2.8. Cytotoxicity study using Lactate Dehydrogenase (LDH) assay
The cytotoxic effects and level of toxicity of fabricated 3D scaffolds
seeded with DPSCs, considering various coating conditions and
inclusion/exclusion of serum in media, were measured by lactate
dehydrogenase (LDH) assay for up to two days under proliferation
conditions. The LDH kit (CytoTox 96® non-radioactive cytotoxicity assay,
Promega) was used and LDH assay was performed according to
manufacturer’s instructions in which the number of cytotoxic cells is
quantified by measuring cytosolic LDH enzyme leakage into the culture
medium as a result of cell membrane damage [37]. Density 3
(4×104 cells/sample) was chosen to compare the DPSCs
toxicity of scaffolds.
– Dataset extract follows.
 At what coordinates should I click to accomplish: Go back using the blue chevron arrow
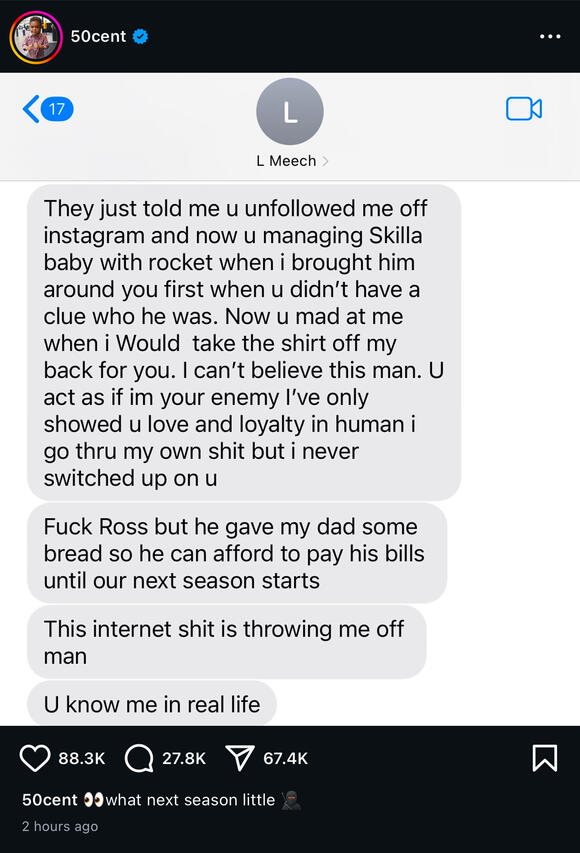pos(31,109)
Briefly, 50 µL of cell culture media was
collected from 24-well plates after 24 and 48h following DPSC seeding
and transferred into a fresh 96-well plate. 50 µL of LDH assay mixture
was then added to each well containing the supernatant and incubated at
room temperature in dark for 30 minutes. After 30 min, the reaction was
stopped with HCl (1 N, 10 vol %) and absorbance values were obtained at
490 nm using a 96-well plate reader (GloMax Discovery microplate
reader). DPSCs grown without scaffolds (2D controls) were incubated with
lysis solution for 45 min and used as positive controls (100% dead,
maximum LDH release control). The cytocompatibility performance of the
scaffolds was analysed by using the absorbance of the experimental
groups and the negative control group (scaffold only, with no cells).
Cytotoxicity data are presented as the average of three replicates. Two
different donors were selected to determine the effects of donor type on
cytotoxic effects of DPSCs with and without FBS in culture media.